Quiet talk with T. yesterday, mostly about Anna’s suicide. He encouraged me, gently, to write about it, which I have stumbled around with doing but keep stopping because it feels so fraught– like following this Ariadne’s thread through a labyrinth of trauma and pain that ends up in a center of senselessness no one should ever wish to visit, and where the maze itself is all made up of these barely glued pieces of family and relationships and the guttered underbelly of the psyche. To use suicide to anchor anything seems misguided somehow, and yet there it remains, stubborn in its negation.

Annapurna died the week of Thanksgiving, 2019. That week was the last time I ever drank, days after her last stuttering heartbeats, when we were all supposed to be celebrating a family holiday and all I wanted was to forget. I woke up the next morning hungover and miserable, with the ringing awareness that in trying to escape I’d only been following the same dark path that had ended up swallowing her; with the unsettling awareness that to feed one demon is to feed them all.

Anna told me one night when she was fifteen– back when we shared a room, and, more often than not, a bed– that one day she intended to kill herself. Her tone then was less one of heavy depression than it was fierce defiance and vicious black humor, a teenage desire for some sort of violent control over her personal fate. And that is what I remember most: that there was always so much fight in her, exploding through music and poetry and drama and art, fueling her haphazard path through New York and Estonia and London and South Africa, the laughingly cruel way in which she’d leave her latest adoring boyfriend without so much as a note, disappearing into the next adventure– which were typically filled with house fires and broken noses; car wrecks and concerts; crash pads and DIY tattoos.

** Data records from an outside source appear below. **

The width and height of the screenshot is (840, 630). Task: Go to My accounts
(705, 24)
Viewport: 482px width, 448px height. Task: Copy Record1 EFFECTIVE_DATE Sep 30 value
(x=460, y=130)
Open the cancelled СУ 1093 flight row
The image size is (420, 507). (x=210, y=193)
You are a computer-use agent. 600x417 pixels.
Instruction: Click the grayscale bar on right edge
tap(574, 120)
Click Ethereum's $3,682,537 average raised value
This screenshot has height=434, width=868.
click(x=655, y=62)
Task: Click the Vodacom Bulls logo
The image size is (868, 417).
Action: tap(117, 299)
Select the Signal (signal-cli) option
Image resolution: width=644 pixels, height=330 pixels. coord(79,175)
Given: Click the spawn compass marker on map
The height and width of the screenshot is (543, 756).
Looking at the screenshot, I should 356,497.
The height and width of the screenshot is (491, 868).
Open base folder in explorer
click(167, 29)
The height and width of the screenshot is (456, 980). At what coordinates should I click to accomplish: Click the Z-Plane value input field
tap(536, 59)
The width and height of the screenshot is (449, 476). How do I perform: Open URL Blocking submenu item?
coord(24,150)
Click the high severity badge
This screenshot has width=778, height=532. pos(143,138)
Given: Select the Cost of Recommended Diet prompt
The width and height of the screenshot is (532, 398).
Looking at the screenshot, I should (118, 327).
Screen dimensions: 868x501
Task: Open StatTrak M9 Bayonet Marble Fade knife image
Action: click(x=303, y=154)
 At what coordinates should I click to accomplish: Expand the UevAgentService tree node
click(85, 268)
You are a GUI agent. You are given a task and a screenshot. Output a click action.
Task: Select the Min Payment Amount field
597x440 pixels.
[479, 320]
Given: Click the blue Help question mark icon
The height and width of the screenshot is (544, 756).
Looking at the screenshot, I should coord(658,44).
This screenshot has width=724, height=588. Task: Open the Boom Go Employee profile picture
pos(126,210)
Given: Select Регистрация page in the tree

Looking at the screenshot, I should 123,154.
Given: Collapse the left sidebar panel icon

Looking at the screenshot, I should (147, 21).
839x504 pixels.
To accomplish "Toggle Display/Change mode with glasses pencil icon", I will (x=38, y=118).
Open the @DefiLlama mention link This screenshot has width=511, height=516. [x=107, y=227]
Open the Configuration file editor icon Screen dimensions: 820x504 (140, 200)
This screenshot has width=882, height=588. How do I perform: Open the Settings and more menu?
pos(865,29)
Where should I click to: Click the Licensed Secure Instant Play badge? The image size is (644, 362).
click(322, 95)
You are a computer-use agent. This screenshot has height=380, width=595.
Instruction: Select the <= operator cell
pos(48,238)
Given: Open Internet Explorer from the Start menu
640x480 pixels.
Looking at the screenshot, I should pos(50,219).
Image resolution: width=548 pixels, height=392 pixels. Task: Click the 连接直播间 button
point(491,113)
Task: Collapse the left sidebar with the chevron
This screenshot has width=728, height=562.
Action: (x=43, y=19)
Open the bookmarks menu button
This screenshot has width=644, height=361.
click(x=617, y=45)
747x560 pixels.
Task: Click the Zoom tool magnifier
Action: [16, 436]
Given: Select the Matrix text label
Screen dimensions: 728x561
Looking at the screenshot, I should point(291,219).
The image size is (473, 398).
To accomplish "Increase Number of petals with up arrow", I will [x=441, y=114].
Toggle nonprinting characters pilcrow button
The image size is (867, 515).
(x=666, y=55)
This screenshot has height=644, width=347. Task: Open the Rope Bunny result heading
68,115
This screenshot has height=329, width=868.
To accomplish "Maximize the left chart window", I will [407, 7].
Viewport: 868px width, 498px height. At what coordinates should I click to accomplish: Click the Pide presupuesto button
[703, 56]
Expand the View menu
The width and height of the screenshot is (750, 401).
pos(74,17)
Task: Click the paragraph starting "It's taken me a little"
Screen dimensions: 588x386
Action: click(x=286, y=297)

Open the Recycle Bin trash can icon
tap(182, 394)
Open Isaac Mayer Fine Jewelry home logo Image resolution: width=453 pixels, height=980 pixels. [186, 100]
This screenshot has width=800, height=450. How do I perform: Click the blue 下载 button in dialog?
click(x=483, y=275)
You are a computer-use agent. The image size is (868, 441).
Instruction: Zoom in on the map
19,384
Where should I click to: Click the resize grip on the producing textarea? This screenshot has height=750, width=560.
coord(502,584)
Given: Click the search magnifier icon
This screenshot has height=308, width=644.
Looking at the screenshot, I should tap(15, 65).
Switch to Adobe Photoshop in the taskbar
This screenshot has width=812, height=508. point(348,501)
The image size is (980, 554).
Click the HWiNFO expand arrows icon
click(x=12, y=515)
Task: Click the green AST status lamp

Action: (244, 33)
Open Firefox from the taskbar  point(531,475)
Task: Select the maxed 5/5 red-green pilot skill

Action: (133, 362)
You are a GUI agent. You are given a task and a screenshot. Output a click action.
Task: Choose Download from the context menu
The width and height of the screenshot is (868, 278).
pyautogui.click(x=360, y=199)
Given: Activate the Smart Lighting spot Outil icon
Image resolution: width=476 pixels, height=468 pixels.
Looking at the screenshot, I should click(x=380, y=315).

I told T. that I think sometimes about retracing her journey, from Vancouver to London to Colorado, Providence to Portland to New York, Estonia to Kansas to Greece, and god knows where else in between, to pick up the threads of her life, to collect whatever variations on her memory remains– but what value is there in chasing such a ghost? I told T. I dream sometimes of smearing myself in her ashes and dancing like a banshee in one of her hats and tattered dresses– but what value is there in courting such possession? And so there is nothing to do but sit with it, the way that sisters do, remembering the way we used to whisper in bed together, braiding each other’s hair.

fleurs.

matins.

Can we slow down? I awaken before morning with a faint title suspended– A Users Guide to the Sublime— and the idle desire to manufacture a manual for the artful navigation of non-ordinary space. But it is all symbol and all metaphor and I am wary of the human tendency to literalize; to reify; to take the language of anything of as sacrosanct. Better remove, better undo, better refine.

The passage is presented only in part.